シンの部屋は2人部屋だが、今はシン一人で使っている。それでも一応半分は綺麗に片付いたままで、残り半分、シンが使っているスペースはシンが脱ぎ捨てた洋服や書類などが散乱していた。

シンは空いているほうのベッドにキラを座らせ、自分も少し間を開け、隣に腰掛けた。


「シンの言うこと何でも聞くから、なんでも言ってね?」

にこにこと微笑み言うキラに、シンは溜息が止まらない。初めて会ったときの彼はもっとクールな印象だったのだが、と思いキラを見てみるが、クールさなんて微塵も感じられない笑顔を向けられた。おそらくこちらが素なのだろう。兄貴体質のシンとしては、ああいったクールな感じよりもこういってぼけぼけしている奴のほうが扱い易くて正直助かった。本来の年齢は知らないが、おそらく同年代か少し上くらいだろう。年上だったら嫌だなあ、なんて思いながら、シンはなるべく相手を刺激させないよう言う。

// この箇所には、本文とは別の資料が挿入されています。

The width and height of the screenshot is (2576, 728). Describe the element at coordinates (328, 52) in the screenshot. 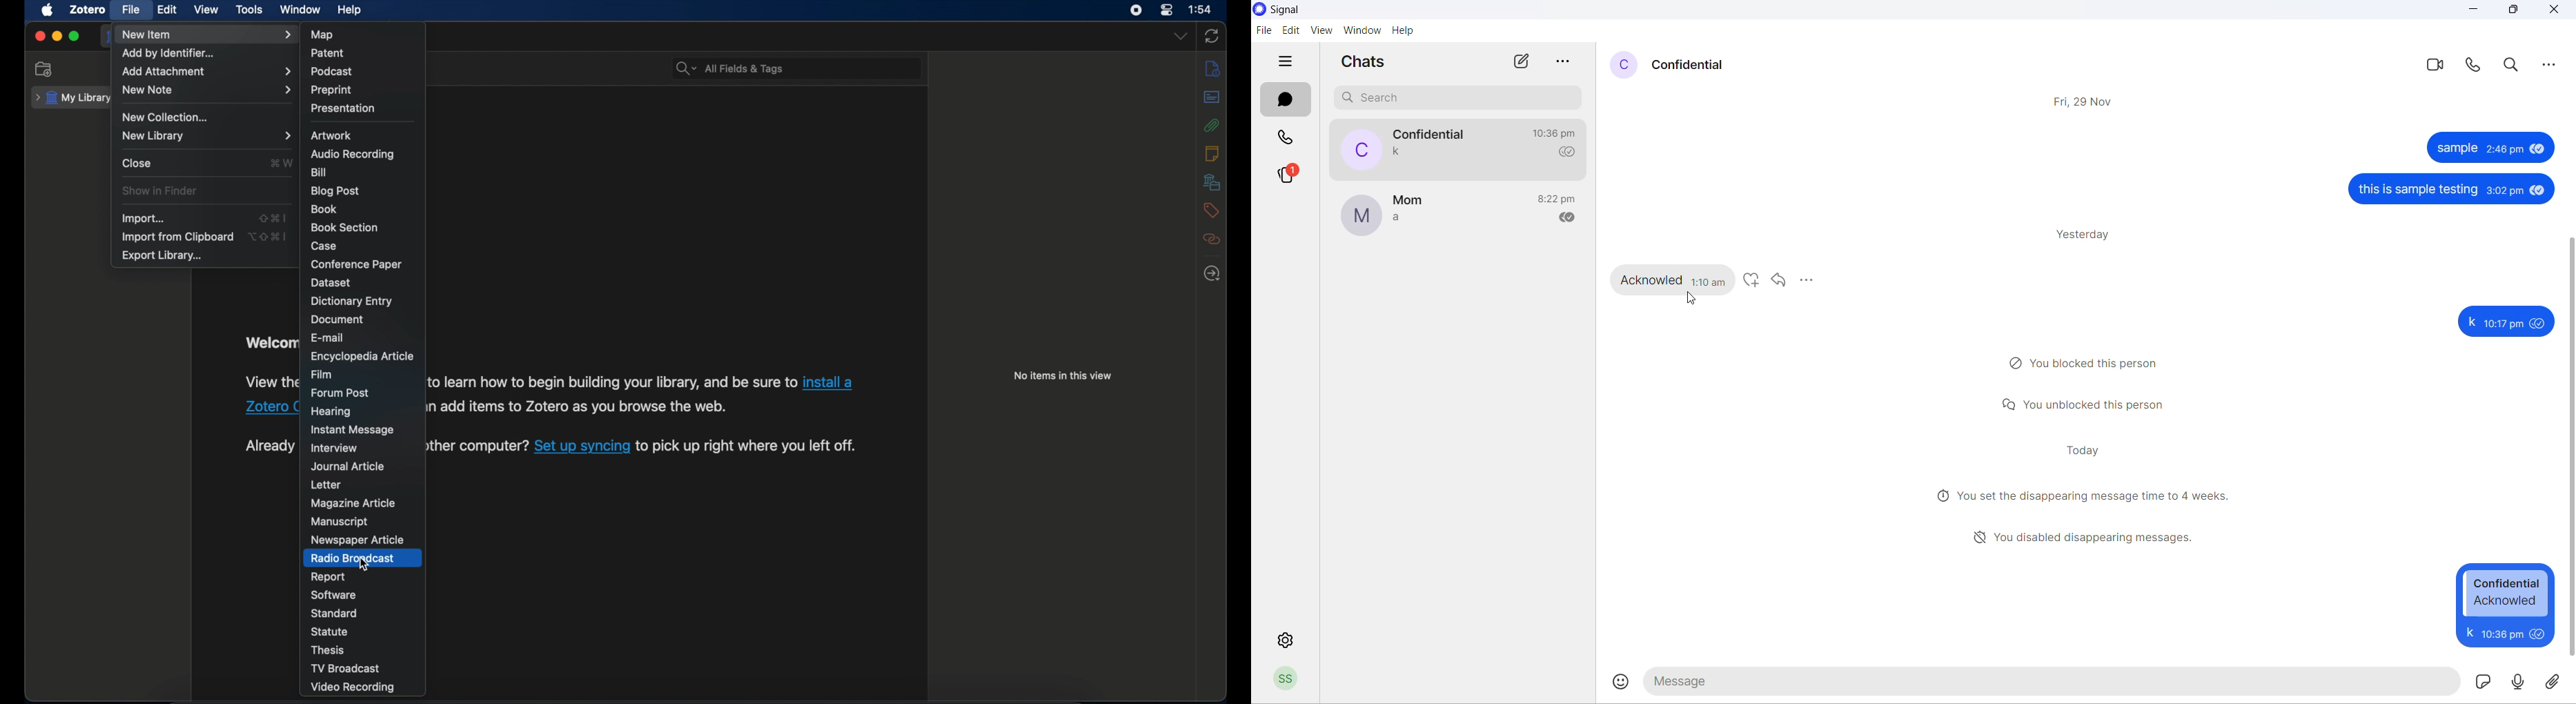

I see `patent` at that location.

「あんたはオレの仇なんだよな?フリーダムのパイロットで、」

「うん、そうだよ」

「じゃあオレが仇だから死ねって言ったら、あんたは死ぬのか?」

そう問われたキラは、少し驚いた顔をした後、悲しそうな顔で、しかしそれでも微笑みながら

「寂しいけど、シンが望むなら」

と答えた。シンは思わず立ち上がる。

「はあ!?なんだよそれ、意味わかんねー!」

「だって僕にはもう、キミしかいないんだ。キミが僕をいらなくなれば、僕は死んだって変わらない」

シンは何も答えなかった。キラは尚も続ける。

「キミだって、僕しかいないでしょう?」

「それは、」

その通りだった。キラの言葉は真っ直ぐで裏がない。そういう言葉は好きだけれど、しかし彼の言葉はどこか寂しげだ。

顔をあげることが出来なくて俯いていたシンだったが、あの饒舌なキラが黙り込んでいることを不審に思い、ゆっくりと顔をあげる。

「っておい、あんた」

キラはすやすやと気持ち良さそうに眠っていた。シンは驚きのあまりがくがくとキラの肩を掴んで揺らすが、キラの瞼はぴくりとも動かない。

「ちょっと、おい、ここで寝るな!あんた、自分の部屋は!?…あー、もう!意味わかんねぇ…」

散々揺すったり叩いたりしてみたのだが、目を覚ますどころか声のひとつも上げないキラに、シンも面倒臭くなったらしくそのまま自分もベッドに入った。